Effect of andrographolide on the interaction between KEAP1 and CUL3.
(A, B) The cells were transfected with the indicated expression plasmids for two days, followed by drug treatment with 7.5 μM andrographolide (A) or 2 μM PMX290 (B) for 4 hours or 6 hours, respectively. Cells were then lysed and subjected to FLAG immunoprecipitation, as described under Materials and Methods. The data in (C) represent the mean and S.E.M. of 5 independent repeats of the immunoprecipitation in (A).
Fig 4.
At high concentration, andrographolide functions independently of Cys151 in KEAP1.
(A, B) Cells were transfected with the indicated expression plasmids for 2 days, followed by drug treatment with 100 μM andrographolide for 4 hours, as indicated. Cells were then lysed and subjected to immunoprecipitation with V5 antibody, coupled to protein G-sepharose (A) or FLAG M2 agarose (B), as described under Materials and Methods. Cell lysates and immunoprecipitates were analyzed by Western blotting with the indicated antibodies. (C) Cells were transfected with HA-tagged NRF2 and either wild type FLAG-tagged KEAP1 or C151S KEAP1 mutant for two days and then treated with 7.5 μM or 100 μM andrographolide for 4 hours. The cell lysate samples were analyzed using Western Blotting with the indicated antibodies.
Fig 5.
The role of the KEAP1 BTB domain in mediating NRF2 ubiquitination.
Cells were transfected with the indicated expression plasmids for 2 days, followed by cell lysis and Western blotting with FLAG, HA and α-tubulin antibodies. Details of the used expression plasmids are included in Materials and Methods.
Fig 6.
Effects of organic extracts isolated from the endophytes on NRF2.
(A) To screen the 49 organic extracts isolated from the endophytes for NRF2 transcriptional activation, the ARE reporter assay was performed as described under Materials and Methods.

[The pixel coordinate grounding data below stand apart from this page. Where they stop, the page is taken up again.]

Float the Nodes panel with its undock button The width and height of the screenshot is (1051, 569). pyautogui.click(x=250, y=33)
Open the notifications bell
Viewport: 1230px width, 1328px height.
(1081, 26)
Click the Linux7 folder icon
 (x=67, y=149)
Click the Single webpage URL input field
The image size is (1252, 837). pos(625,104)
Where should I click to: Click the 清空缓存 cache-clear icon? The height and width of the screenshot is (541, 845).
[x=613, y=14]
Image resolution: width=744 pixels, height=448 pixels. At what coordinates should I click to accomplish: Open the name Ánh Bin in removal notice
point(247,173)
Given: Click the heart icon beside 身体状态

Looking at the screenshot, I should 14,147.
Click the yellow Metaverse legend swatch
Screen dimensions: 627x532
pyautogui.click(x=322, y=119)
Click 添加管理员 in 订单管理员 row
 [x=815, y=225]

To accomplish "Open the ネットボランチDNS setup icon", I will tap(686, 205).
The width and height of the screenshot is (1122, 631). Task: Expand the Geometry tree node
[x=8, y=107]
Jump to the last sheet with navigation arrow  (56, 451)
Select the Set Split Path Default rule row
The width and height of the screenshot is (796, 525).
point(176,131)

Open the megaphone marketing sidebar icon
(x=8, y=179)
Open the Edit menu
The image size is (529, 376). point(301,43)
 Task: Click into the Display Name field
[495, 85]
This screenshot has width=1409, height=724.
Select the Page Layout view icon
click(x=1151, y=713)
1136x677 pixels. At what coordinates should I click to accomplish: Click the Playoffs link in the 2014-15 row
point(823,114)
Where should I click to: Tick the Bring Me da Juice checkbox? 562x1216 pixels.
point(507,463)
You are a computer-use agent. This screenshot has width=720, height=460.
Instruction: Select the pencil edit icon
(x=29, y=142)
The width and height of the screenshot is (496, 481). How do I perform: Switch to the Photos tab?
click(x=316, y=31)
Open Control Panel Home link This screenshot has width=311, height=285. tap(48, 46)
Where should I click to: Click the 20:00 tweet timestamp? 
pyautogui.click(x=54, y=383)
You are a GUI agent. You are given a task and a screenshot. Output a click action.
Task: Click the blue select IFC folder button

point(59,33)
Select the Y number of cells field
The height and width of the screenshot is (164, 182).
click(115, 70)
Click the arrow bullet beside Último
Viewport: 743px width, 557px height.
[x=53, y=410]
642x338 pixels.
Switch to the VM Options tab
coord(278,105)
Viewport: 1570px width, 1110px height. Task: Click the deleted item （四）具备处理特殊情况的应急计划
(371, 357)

HEK293T cells were transfected with ARE-pGL2 plasmid for 24 hours before treatment with the organic extracts (0.5%) or sulforaphane (SF; 10 μM) for six hours before analysis. (B) Dose response of the effect of organic extracts on NRF2 transcriptional activation. The assay was carried out as in (A). (C) Morphology, Lacto-phenol Cotton Blue staining and identity (based on ≥99% sequence similarity of BLAST results) of the fungal endophyte from which ORX 41 was derived. (D) Western blot analysis of the effect of organic extract ORX 41 on the NRF2 protein concentration. HEK293T cells were transfected with HA-NRF2 for 2 days before treatment with vehicle (methanol treatment) or ORX 41 for 6 hours at the indicated concentrations, followed by Western blotting with HA and β-actin antibody.